Saturday, October 18, 2008

Thomas the Spy Cat and the Case of the Funerary Flower Thief

The Mission Begins

Thomas loped like a cat across the frosty field, darting between sagebrush and tumbleweed, keeping his green eyes peeled. On the lookout Thomas was, and why not? For he was hot on the trail of a rascal and a thief. Oh yes, there was mischief afoot, and a good deal of grief. Thomas was in his prowling mode, heading towards the stone gate on Cemetery Road.

Thomas could lope like a cat because he was a cat. Not a big cat, like a lion or a tiger, but large for his species, which was House. Thomas was a House Cat. But not just any house cat. Thomas was a spy cat, and he was out on this cold October night to carry out a spy mission. What mission, you ask? A mission to discover the identity of the infamous Funerary Flower Thief! The FFT, for short, or as Thomas said, the “phfft.”

Thomas stopped at the old stone gate. He thought I’d better hesitate.

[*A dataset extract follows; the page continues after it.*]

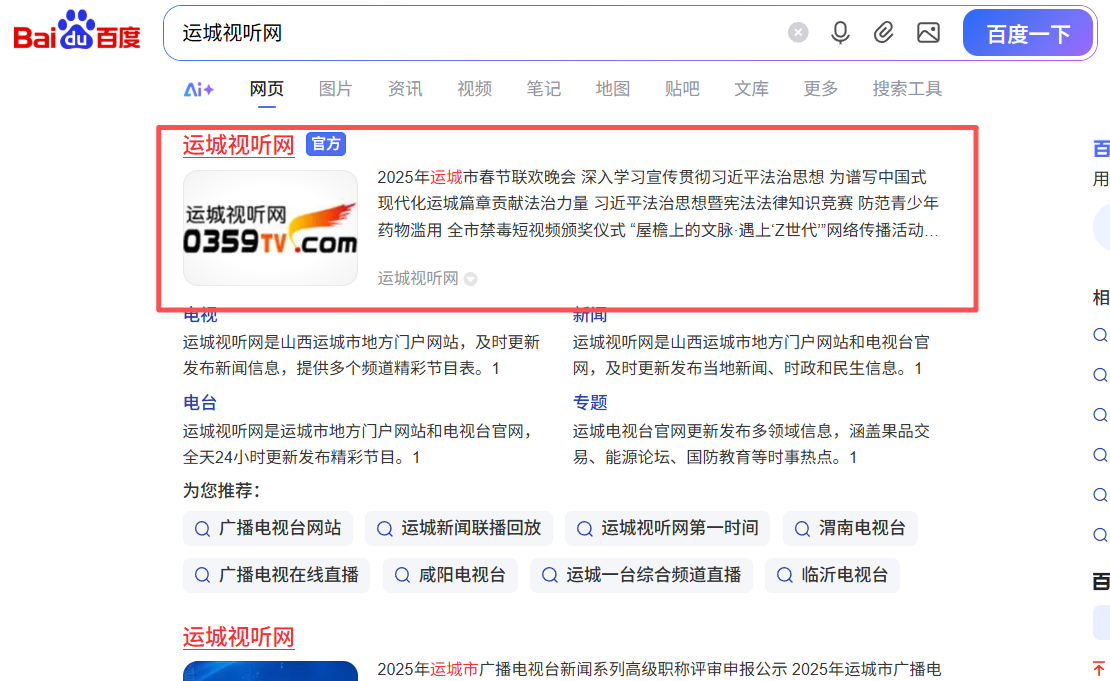Screen dimensions: 1110x681
Task: Click the 百度一下 search button
Action: [x=1028, y=33]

Alert to every move and sound he looked around, first to the right, and then to the left, and then to the sky, and then to the ground -- up into the bare branches of trees hulking overhead, and down at the grey, gravel path upon which his four feet tread. Satisfied that the coast was clearly clear, Thomas the spy cat thought, I have nothing to fear, and padded softly on his furry paws through the stone gate that looked like a giant’s jaws.

The Spy Cat Spying

A full moon hung in the darkening sky, melting mysteriously among the hovering clouds. A chill wind moaned with a mournful sigh, scattering the dry leaves that laid like shrouds across clustered graves.

Thomas stopped beside a looming gravestone and sniffed the air. “Whooo,” came a voice from somewhere high above and Thomas crouched, cat like (because, remember, he was a cat), beneath the red leaves of a spiny Barberry bush. “Whoo,” came the cry again. And then, whoosh, above his head flew a great white owl. You have to be careful when you’re out on the prowl!

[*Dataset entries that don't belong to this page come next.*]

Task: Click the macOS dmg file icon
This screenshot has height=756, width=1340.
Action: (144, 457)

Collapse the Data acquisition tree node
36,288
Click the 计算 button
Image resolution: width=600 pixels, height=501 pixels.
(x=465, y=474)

A great, dark cloud moved across the moon, and Thomas thought, It’s not too soon. The flower thief might be here now. He moved beneath a low hanging bough where unobserved he could observe, a new grave. A simple marble memorial stone engraved with R.I.P stood at the head of the grave, and there by the stone were fresh flowers fittingly placed by family members in remembrance of their dear departed.

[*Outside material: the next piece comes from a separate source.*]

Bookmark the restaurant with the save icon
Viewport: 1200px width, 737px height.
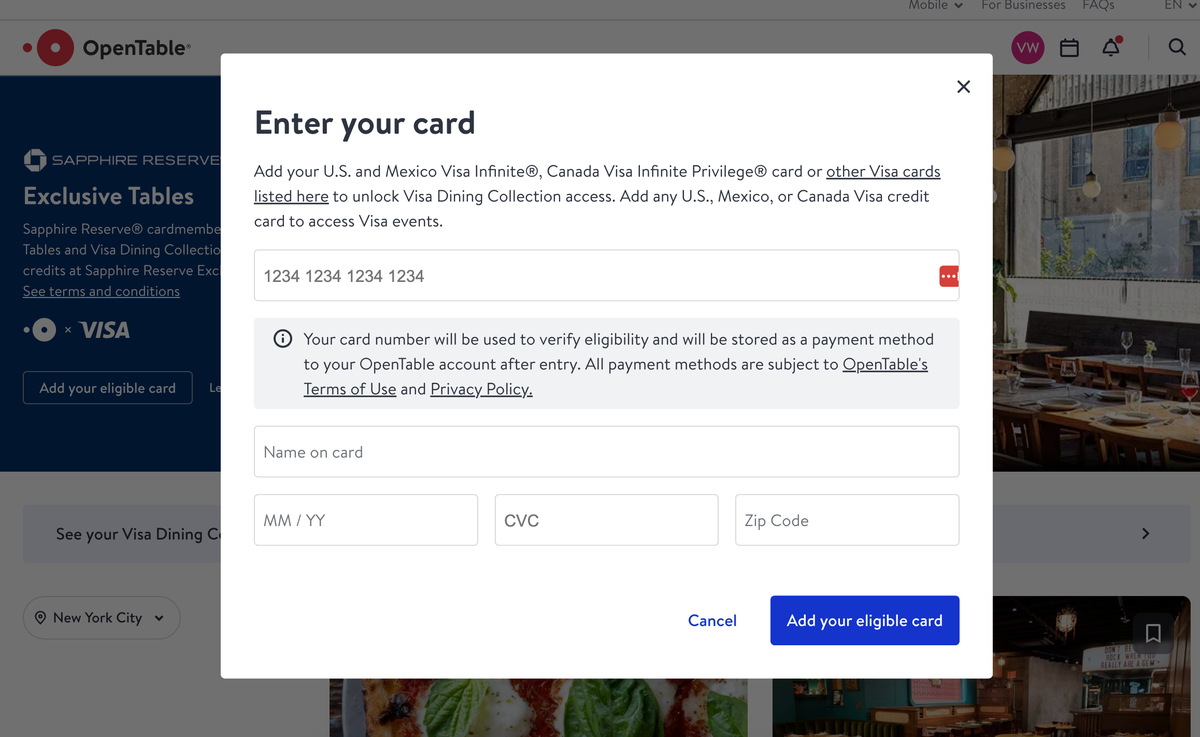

Thomas settled down to wait and watch. He placed his front feet out in front, with his white paws poised to leap, and his back feet under his russet rump, with his white paws poised to jump, and he let his long, and furry tail lay out behind, and he kept it there, unconfined, so just its tip could twitch and switch. And Thomas waited there like that – the watchful, wary, sly spy cat.

The Villain Captured

Thomas thought about his quest. Who was the culprit stealing flowers meant for dear ones laid to rest? Who would do this, Thomas wondered, all these grave adornments plundered?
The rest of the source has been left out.